* What you have to do: Every line in the records below with the string "menu" is to be copied out.

* Listed entries:
####

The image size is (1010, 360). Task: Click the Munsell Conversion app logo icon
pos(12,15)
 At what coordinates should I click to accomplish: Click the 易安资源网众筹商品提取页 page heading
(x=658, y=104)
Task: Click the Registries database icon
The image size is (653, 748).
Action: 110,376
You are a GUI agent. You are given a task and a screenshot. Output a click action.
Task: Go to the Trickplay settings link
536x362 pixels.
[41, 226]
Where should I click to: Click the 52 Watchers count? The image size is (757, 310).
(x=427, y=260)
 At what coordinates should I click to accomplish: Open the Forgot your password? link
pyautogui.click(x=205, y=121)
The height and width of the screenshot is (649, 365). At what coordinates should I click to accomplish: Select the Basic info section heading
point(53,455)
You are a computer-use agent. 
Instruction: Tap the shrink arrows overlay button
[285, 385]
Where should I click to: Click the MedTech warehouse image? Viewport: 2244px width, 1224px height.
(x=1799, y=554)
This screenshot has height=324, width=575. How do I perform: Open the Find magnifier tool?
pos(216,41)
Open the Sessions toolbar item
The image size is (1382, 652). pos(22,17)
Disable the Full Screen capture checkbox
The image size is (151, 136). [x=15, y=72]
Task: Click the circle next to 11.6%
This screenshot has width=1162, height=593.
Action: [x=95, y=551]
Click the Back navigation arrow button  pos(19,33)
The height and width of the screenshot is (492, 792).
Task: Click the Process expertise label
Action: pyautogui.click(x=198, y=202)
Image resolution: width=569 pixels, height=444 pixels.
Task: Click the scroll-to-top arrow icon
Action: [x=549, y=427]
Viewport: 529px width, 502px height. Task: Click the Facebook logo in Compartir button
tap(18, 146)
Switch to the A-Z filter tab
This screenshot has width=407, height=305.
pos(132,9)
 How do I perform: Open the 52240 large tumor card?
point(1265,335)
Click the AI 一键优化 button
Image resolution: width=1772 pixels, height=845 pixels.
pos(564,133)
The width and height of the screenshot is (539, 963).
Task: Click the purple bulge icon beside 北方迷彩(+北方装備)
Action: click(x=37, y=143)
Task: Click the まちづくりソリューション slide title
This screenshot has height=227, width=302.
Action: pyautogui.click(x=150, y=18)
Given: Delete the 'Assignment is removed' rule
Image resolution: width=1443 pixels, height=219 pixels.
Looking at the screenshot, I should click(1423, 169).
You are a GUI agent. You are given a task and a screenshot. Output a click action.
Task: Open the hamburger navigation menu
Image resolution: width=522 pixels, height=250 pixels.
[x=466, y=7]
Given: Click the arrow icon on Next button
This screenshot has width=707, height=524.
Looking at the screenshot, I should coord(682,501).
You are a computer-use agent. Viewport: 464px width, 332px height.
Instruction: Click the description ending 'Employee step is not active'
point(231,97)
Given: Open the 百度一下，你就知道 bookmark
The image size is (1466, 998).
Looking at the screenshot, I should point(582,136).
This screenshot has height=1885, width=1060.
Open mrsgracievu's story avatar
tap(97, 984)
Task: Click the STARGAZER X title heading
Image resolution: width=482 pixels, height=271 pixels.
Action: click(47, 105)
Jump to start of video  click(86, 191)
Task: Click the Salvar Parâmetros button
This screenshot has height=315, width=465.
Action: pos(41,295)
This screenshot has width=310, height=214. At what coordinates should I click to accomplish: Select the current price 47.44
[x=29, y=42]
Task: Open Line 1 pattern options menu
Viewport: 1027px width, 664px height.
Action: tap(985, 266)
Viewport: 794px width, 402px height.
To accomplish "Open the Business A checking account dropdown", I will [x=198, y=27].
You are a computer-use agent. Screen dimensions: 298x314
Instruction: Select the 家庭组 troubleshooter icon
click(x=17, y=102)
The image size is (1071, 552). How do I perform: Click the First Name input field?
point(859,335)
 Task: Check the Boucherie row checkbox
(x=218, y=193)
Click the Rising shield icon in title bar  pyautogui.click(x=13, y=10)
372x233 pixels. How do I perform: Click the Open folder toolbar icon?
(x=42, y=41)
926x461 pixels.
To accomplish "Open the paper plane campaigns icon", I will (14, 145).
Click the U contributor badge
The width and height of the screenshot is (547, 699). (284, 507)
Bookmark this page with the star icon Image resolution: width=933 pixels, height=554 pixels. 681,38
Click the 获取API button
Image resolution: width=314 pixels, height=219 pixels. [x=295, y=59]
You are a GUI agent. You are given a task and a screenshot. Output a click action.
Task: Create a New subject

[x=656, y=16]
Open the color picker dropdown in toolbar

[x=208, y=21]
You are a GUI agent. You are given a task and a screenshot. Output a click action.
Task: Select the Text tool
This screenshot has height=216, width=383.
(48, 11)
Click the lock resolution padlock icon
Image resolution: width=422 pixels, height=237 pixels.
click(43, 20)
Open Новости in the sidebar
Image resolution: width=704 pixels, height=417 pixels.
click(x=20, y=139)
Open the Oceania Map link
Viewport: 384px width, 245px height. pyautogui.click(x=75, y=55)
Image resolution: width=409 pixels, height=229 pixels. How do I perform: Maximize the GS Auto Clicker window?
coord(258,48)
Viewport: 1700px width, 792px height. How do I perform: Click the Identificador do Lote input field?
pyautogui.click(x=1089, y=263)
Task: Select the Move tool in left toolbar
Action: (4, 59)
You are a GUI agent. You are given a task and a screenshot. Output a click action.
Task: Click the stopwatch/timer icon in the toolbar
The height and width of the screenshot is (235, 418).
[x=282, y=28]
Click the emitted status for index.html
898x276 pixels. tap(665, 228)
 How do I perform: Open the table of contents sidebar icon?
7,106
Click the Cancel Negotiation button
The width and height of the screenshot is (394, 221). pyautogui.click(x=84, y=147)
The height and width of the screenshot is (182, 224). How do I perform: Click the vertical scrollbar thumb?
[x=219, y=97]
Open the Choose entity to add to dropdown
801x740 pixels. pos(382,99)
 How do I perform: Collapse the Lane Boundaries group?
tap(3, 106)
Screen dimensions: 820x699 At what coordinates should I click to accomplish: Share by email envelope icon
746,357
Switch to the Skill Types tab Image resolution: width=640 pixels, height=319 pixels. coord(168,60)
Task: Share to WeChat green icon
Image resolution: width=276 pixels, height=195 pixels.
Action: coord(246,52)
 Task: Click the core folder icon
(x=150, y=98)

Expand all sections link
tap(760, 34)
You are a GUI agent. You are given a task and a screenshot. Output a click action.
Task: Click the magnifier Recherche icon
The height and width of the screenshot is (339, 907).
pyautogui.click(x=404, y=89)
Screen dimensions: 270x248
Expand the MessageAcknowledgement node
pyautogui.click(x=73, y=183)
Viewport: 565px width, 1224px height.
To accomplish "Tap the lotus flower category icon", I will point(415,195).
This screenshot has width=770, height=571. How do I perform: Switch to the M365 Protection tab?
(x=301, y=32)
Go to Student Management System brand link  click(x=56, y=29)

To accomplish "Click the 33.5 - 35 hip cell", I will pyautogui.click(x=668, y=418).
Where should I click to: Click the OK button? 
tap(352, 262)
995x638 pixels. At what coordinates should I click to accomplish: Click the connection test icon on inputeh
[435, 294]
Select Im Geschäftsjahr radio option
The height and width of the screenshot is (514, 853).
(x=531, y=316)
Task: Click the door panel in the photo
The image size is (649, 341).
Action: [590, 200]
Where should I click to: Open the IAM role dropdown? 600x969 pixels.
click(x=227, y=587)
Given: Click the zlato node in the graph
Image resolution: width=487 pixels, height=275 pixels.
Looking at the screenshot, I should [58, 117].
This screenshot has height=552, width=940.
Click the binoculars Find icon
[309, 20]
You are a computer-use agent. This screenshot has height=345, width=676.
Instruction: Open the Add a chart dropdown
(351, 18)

####

* Answer to this exercise:
Task: Open the hamburger navigation menu
Task: Open Line 1 pattern options menu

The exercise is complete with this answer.